Kommentar EU-Proteste gegen iran-Prozesse: Zweierlei Maßstäbe

Die EU fühlt sich nur zu ernsten Reaktionen gegen die Prozesse im iran aufgefordert, weil eine Französin mit angeklagt ist. Das macht ihr Bekenntnis zu Menschenrechten doppelbödig.

Die Menschenrechte und die Würde der Menschen sind unantastbar. Das ist ein über Jahrhunderte erkämpfter Grundsatz, eine Errungenschaft, auf die Europa stolz sein kann. Doch sei die Frage erlaubt, ob mit Menschen nur Europäer, Amerikaner und allenfalls Israelis gemeint sind. Kann dieser Grundsatz über Bord geworfen werden, sobald man die Grenzen Europas verlässt und ökonomische und strategische Interessen im Spiel sind? Gelten in anderen Teilen der Welt andere Kriterien?

Die Europäische Union hat zwar das Vorgehen der Polizei und Milizen im Iran gegen die Protestbewegung und die Verletzung der Menschenrechte kritisiert.
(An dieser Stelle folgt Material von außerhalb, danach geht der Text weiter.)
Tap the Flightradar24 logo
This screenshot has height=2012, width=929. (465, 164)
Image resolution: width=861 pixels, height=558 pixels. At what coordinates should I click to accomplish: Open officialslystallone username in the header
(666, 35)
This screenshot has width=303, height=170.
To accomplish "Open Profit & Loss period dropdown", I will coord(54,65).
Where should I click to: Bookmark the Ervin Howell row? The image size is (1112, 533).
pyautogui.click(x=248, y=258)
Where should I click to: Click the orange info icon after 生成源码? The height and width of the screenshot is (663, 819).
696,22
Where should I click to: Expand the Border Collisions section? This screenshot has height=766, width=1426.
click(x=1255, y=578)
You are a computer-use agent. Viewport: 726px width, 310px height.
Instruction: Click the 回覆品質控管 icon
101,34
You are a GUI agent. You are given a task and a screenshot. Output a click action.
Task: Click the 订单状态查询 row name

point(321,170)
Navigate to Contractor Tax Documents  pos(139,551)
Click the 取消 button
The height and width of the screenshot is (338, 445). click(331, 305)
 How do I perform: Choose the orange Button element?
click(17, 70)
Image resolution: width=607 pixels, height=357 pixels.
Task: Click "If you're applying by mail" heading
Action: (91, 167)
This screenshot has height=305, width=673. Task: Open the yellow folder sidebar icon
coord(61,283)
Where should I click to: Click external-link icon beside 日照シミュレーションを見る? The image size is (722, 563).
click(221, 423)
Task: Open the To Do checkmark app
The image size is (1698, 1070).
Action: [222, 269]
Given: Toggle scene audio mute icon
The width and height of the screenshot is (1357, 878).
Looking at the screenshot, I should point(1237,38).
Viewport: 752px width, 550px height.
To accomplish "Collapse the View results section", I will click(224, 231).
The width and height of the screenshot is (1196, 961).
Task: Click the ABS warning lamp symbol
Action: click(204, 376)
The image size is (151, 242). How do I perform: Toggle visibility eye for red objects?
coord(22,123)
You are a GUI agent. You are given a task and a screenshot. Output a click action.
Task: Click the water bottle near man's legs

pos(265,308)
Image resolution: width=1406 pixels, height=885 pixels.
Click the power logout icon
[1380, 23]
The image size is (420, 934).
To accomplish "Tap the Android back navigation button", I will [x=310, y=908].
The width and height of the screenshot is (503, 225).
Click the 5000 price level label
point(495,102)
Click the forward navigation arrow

Sie hat auch erklärt, sie werde dem iranischen Regierungschef Mahmud Ahmadinedschad zu seinem angeblichen Wahlsieg nicht gratulieren. Doch das hinderte sie nicht daran, an der Zeremonie zur Vereidigung des Präsidenten teilzunehmen - womit sie den eklatanten Wahlbetrug nun offiziell anerkennt

Auch jetzt, wo hunderte iranische Oppositionelle im Kerker sitzen, dort gefoltert und zu Selbstbezichtigungen und falschen Geständnissen gezwungen werden: Zu ernsthaften Handlungen und Reaktionen scheint sich Europa nur deshalb aufgefordert zu fühlen, weil sich unter den Angeklagten eine französische Staatsbürgerin und ein iranischer Mitarbeiter der britischen Botschaft befinden. Die EU verlangt die unverzügliche Freilassung dieser Angeklagten. Andernfalls werde man entsprechende Maßnahmen ergreifen, was in der Konsequenz Sanktionen oder gar den Abbruch der diplomatischen Beziehungen bedeuten könnte.

Es ist nicht nur das Recht, sondern auch die Pflicht eines jeden Staates, seine eigenen Bürger vor Übergriffen zu schützen. Aber wie glaubwürdig sind angesichts dieser Doppelbödigkeit die Bekenntnisse der Europäer zu Menschenrechten aus der Sicht der Iraner, die in den Gefängnissen zu Tode gefoltert werden?